· 6 min read ·

Markdown Is Technically Broken and Practically Unbeatable

Source: hackernews

A post published on April 3rd is making the rounds on Hacker News this week, asking a question that resurfaces every few years in developer circles: why are we still writing Markdown? The 280-comment thread has the predictable energy of these debates, with people defending plaintext simplicity on one side and citing legitimate parsing nightmares on the other. Both sides are right. The interesting part is what that tells us.

What Markdown Actually Was

John Gruber published Markdown in March 2004. The original description was direct about its scope: a text-to-HTML conversion tool for web writers. The implementation was a Perl script. The spec was the README.

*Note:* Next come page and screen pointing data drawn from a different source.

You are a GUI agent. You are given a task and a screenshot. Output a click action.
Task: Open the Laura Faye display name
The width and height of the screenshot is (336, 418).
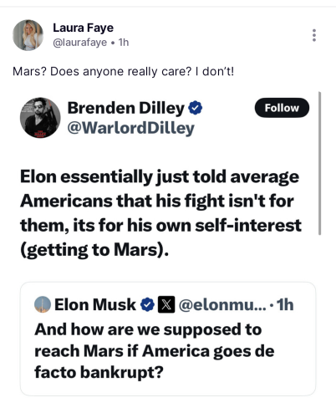tap(84, 28)
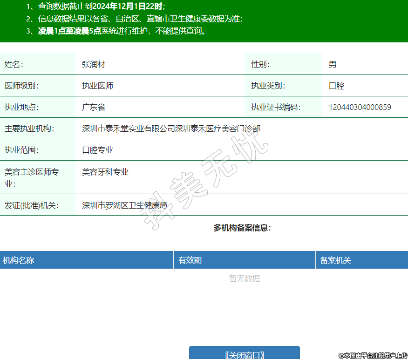The image size is (408, 359).
Task: Click the 2024年12月1日22时 query date notice
Action: click(128, 7)
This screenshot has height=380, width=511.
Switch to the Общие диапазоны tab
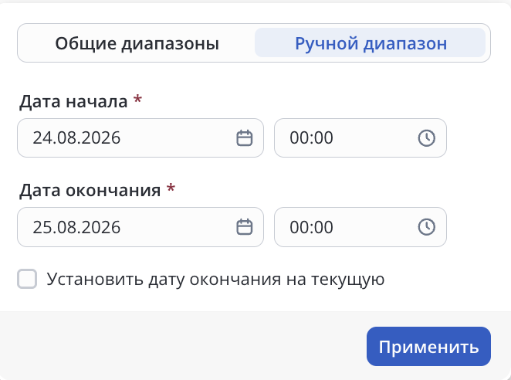137,43
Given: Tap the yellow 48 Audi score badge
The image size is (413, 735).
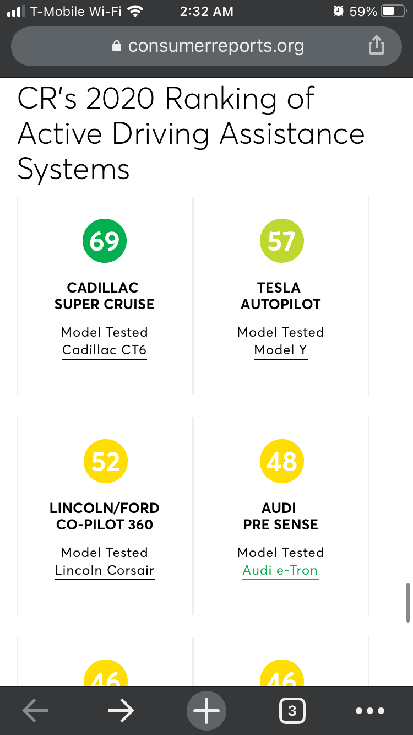Looking at the screenshot, I should (281, 461).
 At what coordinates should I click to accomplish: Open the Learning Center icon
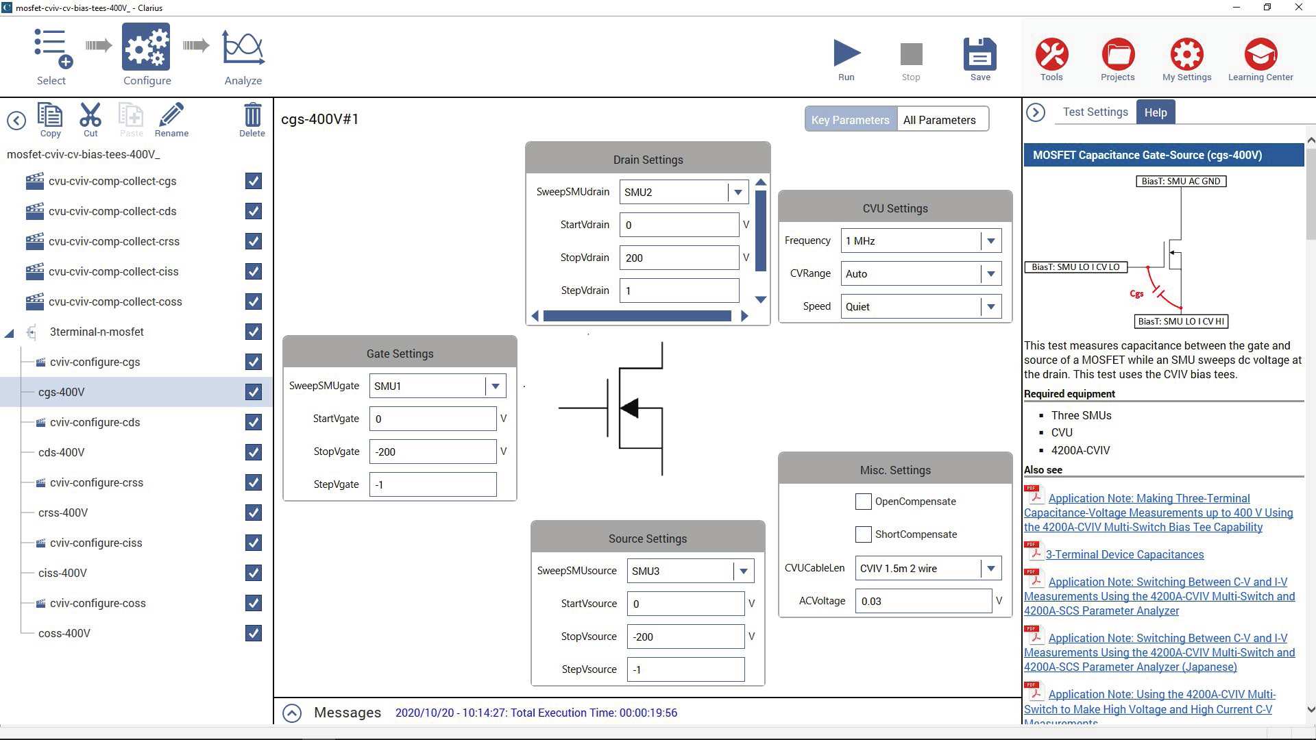click(x=1260, y=55)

That last point matters. There was no formal grammar, no test suite, no definition of what to do when the syntax was ambiguous. Gruber wanted a lightweight way to write HTML without angle brackets everywhere, and he got one. What he did not produce was a portable, interoperable document format.

For years, that was fine. Most people used Markdown for blog posts in a single tool, and the edge cases only showed up when they used a different renderer. The real trouble started when the format spread.

The Spec Problem

By 2012, Markdown was everywhere: GitHub READMEs, Stack Overflow posts, Reddit comments, Jekyll sites. Every platform had implemented its own parser, and every parser made different decisions at the ambiguous edges. Nested lists inside blockquotes inside lists produced different output depending on whether you were using Python-Markdown, Discount, or marked.js. The emphasis parsing alone, with its rules about left-flanking and right-flanking delimiter runs, was implemented inconsistently across dozens of libraries.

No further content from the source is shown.